500 grammi di farina di ceci;

1,5 litri circa di acqua;

Sale e pepe q.b;

un ciuffo di prezzemolo tritato (io preferisco adoperare il finocchietto);

olio di semi per friggere;

Procedura da seguire

Sciogliete all’interno di un tegame la farina di ceci alla quale avrete aggiunto dell’acqua, del sale e del pepe. Mi raccomando, prima di mettere su fuoco a fiamma bassa, assicuratevi che non ci siano grumi nel composto.

Successivamente fate cuocere a fiamma dolce, prendendovi cura di mescolare continuamente con un cucchiaio di legno, per evitare che la farina si attacchi sul fondo della pentola.
Continuate a mescolare e cuocere fino ad ottenere una crema piuttosto morbida ma allo stesso tempo compatta.

Però, proprio qualche istante prima di terminare la cottura, aggiungete il prezzemolo tritato e mescolate.

Non resta che freddare l’impasto, dandogli la forma che meglio preferite.
C’è chi usa dei barattoli appositi. Io preferisco spalmare tutto su un ripiano di marmo bello pulito e far freddare.

Poi si tracciano con un coltello delle linee parallele e perpendicolari così da ottenere una scacchiera di panelle quadrate.

Siete a buon punto.
Non mangiatele crude (a me piacciono anche così).

Staccatele delicatamente dal ripiano e friggetele in abbondante olio bollente.

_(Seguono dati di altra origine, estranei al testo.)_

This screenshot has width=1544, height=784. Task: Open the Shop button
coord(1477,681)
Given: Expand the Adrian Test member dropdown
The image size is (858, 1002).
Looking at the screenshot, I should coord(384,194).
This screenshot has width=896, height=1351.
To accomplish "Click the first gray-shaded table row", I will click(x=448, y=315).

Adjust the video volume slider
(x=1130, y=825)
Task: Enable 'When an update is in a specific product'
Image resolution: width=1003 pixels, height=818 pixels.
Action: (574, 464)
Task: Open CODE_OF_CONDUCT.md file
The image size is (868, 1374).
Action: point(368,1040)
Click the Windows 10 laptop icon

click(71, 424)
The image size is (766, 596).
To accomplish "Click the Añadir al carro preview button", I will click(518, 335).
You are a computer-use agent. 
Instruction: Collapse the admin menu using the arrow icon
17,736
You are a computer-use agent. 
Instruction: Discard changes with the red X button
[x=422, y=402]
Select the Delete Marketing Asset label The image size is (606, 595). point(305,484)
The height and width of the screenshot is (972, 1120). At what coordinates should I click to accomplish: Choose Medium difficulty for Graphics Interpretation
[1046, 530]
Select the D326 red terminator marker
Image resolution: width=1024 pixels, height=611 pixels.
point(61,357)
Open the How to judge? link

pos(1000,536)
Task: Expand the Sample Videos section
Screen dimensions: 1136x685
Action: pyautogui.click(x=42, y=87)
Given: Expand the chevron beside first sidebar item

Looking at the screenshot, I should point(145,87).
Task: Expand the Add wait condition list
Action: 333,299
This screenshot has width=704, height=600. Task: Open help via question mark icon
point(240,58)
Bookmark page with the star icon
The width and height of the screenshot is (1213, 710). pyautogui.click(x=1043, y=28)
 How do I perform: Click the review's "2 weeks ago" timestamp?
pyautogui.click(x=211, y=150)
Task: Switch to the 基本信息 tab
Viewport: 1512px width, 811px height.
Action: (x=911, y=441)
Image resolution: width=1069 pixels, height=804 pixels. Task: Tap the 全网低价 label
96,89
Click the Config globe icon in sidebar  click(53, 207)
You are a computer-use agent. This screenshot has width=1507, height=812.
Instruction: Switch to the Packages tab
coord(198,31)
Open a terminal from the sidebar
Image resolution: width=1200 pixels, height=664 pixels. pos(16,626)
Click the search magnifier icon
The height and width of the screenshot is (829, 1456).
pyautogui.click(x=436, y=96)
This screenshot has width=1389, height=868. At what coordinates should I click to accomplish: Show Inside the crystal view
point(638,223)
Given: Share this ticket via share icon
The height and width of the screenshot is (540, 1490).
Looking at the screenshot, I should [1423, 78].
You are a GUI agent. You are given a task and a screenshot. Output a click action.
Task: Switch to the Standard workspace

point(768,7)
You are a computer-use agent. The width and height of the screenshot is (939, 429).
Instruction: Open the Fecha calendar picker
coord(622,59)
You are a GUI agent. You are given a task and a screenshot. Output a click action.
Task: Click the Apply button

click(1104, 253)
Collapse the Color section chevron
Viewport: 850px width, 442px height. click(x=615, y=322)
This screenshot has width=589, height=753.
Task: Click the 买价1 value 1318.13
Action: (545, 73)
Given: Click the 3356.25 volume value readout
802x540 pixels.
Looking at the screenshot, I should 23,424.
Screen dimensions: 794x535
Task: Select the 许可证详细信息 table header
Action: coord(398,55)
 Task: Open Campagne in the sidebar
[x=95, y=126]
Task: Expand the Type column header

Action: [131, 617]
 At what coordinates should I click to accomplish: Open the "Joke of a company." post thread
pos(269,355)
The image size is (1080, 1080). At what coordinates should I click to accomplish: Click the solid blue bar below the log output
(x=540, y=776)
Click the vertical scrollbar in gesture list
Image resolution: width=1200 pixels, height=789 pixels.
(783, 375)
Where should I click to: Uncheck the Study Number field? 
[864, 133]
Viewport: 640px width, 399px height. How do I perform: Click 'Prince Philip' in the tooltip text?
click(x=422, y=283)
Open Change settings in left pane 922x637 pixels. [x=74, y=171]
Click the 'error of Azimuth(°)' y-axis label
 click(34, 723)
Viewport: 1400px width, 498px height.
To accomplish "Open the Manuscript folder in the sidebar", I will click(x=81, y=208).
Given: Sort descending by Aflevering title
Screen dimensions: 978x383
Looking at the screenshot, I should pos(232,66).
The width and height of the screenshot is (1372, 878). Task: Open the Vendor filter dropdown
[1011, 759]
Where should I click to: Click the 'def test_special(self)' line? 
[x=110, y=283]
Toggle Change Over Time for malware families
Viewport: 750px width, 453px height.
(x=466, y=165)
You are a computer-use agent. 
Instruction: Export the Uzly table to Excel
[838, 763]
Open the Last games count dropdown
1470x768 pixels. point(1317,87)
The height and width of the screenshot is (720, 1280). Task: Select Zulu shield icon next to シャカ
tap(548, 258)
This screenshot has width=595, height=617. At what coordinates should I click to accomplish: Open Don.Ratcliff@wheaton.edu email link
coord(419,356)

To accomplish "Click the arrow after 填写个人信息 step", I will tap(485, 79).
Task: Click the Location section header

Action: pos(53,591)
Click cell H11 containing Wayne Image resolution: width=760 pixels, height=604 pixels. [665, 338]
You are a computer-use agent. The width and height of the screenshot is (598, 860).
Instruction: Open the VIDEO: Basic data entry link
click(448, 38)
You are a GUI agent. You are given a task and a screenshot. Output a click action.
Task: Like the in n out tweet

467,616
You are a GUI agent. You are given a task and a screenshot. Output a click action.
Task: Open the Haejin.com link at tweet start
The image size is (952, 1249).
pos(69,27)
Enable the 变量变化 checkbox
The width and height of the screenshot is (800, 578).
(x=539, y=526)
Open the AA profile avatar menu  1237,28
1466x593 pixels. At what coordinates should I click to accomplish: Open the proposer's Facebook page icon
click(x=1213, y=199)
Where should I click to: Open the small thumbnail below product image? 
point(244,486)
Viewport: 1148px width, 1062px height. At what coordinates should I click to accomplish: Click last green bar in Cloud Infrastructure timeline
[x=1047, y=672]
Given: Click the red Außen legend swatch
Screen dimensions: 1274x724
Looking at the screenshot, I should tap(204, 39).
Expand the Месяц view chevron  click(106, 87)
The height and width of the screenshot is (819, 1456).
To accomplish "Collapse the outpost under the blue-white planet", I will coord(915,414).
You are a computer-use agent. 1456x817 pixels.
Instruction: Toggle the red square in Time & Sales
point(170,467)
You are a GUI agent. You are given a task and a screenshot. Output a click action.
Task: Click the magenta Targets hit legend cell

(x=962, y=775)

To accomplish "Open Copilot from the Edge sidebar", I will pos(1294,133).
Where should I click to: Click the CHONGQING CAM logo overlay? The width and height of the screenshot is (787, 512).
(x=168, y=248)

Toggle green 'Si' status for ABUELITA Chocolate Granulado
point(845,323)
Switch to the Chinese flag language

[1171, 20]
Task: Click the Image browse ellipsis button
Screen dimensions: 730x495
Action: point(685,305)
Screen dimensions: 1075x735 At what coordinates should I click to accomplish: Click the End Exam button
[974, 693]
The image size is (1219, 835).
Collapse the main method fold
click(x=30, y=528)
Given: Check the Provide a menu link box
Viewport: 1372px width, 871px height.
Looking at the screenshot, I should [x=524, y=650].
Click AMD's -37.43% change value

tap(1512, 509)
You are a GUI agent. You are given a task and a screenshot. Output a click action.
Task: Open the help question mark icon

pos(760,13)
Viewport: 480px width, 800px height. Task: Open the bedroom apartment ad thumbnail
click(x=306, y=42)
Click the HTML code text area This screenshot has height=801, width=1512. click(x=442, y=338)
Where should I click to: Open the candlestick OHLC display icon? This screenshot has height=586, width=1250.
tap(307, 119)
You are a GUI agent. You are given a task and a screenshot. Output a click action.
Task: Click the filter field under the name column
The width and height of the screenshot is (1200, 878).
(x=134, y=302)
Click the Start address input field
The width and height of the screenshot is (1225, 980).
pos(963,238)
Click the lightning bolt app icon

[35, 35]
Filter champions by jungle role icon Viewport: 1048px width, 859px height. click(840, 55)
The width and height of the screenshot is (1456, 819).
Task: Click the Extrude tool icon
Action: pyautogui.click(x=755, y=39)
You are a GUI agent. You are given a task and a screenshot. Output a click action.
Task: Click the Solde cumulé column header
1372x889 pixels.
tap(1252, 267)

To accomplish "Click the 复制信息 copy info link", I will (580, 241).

Basteranno pochi minuti e acquisteranno una tonalità dorata.

A fine frittura riponetele su carta assorbente e servitele perchè possano essere mangiate ancora calde, meglio ancora se all’interno di un buon panino (“mafalde”, “mafaldine”, etc).
Io spremo sopra anche un po’ di succo di limone…”gnam-gnam!”